The first change in this commit is to mark the creation and consumption
of such elements with calls to `[is]IntersectionTypeForBaseTypeSeq`. They
are distinguished by using the actual type symbol rather than a refinement
class symbol, which in turn simplifies the code in
`BaseTypeSeq#typeSymbol`.
I have also made `lub` aware of this encoding: it is now able to "see through"
to the parents of such refined types and merge them with other base types
of the same class symbol (even other refined types representing lazy BTS
elements.)
To make this fix work, I also had to fix a bug in LUBs of multiple with
existential types. Because of the way the recursion was structured in
`mergePrefixAndArgs`, the order of list of types being merged changed
behaviour: quantified varialbles of existential types were being rewrapped
around the resultting type, but only if we hadn't encountered the first
regular `TypeRef`.
This can be seen with the following before/after shot:
```
// 2.11.8
scala> val ts = typeOf[Set[Any]] :: typeOf[Set[X] forSome { type X <: Y; type Y <: Int}] :: Nil; def merge(ts: List[Type]) = mergePrefixAndArgs(ts, Variance.Contravariant, lubDepth(ts)); val merged1 = merge(ts); val merged2 = merge(ts.reverse); (ts.forall(_ <:< merged1), ts.forall(_ <:< merged2))
ts: List[$r.intp.global.Type] = List(Set[Any], Set[_ <: Int])
merge: (ts: List[$r.intp.global.Type])$r.intp.global.Type
merged1: $r.intp.global.Type = scala.collection.immutable.Set[_ >: Int]
merged2: $r.intp.global.Type = scala.collection.immutable.Set[_53] forSome { type X <: Int; type _53 >: X }
res0: (Boolean, Boolean) = (false,true)
// HEAD
...
merged1: $r.intp.global.Type = scala.collection.immutable.Set[_10] forSome { type X <: Int; type _10 >: X }
merged2: $r.intp.global.Type = scala.collection.immutable.Set[_11] forSome { type X <: Int; type _11 >: X }
res0: (Boolean, Boolean) = (true,true)
```
Furthermore, I have fixed the computation of the base type sequences of
existential types over refinement types, in order to maintain the invariant
that each slot of the base type sequence of a existential has the same
type symbol as that of its underlying type.

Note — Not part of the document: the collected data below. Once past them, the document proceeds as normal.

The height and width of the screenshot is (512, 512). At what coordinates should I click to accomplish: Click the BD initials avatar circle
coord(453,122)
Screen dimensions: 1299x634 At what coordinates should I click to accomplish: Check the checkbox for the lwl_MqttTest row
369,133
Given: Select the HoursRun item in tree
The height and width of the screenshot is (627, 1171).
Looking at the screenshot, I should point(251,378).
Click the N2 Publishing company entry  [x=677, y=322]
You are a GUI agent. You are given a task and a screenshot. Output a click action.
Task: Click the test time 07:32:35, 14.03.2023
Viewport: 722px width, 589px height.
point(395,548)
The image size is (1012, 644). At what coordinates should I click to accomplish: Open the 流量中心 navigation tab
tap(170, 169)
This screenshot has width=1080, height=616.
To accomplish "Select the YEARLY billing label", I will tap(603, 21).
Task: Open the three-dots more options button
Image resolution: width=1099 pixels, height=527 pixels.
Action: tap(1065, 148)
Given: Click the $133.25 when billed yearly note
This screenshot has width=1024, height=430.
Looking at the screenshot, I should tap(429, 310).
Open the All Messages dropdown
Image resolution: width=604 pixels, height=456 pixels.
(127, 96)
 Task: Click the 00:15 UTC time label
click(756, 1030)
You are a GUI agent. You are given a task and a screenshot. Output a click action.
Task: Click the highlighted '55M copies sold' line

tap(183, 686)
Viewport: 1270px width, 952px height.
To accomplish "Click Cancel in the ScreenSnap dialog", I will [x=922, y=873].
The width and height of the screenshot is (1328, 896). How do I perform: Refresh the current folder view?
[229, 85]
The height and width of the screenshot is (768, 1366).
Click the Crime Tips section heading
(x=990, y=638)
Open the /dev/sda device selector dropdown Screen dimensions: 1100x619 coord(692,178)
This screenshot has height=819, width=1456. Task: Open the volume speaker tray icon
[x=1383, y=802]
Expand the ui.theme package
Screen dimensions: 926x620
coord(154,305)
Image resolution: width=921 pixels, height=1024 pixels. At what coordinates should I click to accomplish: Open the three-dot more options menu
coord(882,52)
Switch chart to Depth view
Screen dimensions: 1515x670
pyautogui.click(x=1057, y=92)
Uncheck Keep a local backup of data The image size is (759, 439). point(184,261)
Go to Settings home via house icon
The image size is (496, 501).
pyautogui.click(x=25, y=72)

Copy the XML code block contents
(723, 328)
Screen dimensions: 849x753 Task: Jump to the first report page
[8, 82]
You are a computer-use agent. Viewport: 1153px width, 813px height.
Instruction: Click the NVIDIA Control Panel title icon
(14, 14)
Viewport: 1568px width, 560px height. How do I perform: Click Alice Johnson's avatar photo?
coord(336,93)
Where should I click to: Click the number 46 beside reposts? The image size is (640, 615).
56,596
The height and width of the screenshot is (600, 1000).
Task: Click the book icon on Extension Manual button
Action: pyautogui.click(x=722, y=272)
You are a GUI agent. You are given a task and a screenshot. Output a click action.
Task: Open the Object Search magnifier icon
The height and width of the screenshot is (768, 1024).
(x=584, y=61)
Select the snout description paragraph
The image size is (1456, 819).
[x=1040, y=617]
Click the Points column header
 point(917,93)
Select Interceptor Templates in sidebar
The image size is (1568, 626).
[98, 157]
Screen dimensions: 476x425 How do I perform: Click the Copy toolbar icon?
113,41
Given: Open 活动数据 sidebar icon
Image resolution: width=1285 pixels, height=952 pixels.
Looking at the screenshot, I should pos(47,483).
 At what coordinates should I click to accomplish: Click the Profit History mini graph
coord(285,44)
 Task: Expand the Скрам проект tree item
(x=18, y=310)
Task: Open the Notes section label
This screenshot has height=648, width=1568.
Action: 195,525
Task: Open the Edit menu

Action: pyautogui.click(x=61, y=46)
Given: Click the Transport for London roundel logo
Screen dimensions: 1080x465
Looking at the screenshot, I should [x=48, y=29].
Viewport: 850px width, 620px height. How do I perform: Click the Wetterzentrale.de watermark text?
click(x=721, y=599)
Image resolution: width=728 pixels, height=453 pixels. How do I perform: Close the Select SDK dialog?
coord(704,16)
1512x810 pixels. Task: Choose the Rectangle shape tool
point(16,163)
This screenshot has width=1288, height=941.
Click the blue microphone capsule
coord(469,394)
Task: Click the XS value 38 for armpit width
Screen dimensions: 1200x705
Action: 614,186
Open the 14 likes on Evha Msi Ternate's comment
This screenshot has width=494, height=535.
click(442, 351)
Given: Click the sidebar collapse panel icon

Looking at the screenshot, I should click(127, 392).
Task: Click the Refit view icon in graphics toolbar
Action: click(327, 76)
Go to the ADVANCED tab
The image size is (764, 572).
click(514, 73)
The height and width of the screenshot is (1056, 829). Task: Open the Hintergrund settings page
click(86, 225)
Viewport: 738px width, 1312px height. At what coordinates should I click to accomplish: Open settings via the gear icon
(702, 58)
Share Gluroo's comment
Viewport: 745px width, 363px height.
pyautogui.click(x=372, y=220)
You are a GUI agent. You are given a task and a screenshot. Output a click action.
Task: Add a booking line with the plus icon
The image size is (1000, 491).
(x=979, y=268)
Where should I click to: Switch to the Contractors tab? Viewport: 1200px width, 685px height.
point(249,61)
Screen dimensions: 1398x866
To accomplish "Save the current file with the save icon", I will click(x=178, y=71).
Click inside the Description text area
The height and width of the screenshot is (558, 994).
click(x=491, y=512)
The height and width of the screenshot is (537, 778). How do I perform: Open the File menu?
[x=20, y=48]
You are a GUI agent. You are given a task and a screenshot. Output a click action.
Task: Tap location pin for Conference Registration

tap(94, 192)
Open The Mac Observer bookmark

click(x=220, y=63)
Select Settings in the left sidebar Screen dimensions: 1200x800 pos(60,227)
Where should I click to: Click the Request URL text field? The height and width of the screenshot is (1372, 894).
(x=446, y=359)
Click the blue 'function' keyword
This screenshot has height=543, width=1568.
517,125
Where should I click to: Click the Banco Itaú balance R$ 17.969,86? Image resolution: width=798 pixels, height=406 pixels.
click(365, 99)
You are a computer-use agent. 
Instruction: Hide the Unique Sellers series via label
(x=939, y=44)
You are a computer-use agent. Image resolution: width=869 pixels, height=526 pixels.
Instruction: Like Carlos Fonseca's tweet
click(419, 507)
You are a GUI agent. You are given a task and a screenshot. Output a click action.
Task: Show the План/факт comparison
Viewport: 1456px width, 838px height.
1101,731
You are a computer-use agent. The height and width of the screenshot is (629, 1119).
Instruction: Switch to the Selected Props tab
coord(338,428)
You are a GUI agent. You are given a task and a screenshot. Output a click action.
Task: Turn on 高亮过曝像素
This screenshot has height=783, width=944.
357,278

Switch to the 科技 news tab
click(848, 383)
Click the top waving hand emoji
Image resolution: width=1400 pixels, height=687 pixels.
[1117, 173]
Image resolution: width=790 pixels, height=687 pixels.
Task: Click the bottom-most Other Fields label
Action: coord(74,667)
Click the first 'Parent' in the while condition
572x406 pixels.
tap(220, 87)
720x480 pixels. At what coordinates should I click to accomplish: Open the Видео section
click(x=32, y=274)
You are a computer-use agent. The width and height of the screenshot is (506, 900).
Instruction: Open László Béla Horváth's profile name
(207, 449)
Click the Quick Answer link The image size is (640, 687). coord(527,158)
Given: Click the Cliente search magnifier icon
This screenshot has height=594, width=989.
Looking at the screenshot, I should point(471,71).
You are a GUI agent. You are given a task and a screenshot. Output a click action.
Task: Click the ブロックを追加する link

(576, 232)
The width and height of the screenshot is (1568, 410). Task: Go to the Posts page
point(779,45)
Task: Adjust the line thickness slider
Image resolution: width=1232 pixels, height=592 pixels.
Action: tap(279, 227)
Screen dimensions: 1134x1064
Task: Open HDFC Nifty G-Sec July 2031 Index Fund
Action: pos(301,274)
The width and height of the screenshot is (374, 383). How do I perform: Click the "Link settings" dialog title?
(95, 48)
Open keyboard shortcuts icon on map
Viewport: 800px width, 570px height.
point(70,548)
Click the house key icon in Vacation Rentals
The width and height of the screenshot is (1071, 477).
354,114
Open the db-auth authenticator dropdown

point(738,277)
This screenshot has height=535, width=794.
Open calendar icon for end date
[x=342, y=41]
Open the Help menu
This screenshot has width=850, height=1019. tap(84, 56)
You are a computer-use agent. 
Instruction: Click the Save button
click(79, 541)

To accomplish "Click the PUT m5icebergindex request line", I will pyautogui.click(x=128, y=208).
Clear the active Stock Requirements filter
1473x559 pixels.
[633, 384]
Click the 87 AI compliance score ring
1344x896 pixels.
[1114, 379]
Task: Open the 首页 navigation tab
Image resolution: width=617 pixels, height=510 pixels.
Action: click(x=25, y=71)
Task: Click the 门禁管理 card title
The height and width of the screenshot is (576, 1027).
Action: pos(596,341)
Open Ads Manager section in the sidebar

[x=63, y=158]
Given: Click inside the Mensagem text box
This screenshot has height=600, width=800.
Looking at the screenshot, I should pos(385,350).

Before, what I've now called
a `RefinementTypeRef` was transformed into a `RefinedType` during
rewrapping in the existential, which led to it being wrongly considered as
a lazy element of the base type sequence. The first change above should
also be sufficient to avoid the bug, but I felt it was worth cleaning up
`maybeRewrap` as an extra line of defence.
Finally, I have added another special case to `BaseTypeSeq#apply` to
be able to lazily compute elements that have been wrapped in an existential.
The unit test cases in `TypesTest` rely on these changes. A subsequent commit
will build on this foundation to make a fix to `asSeenFrom`.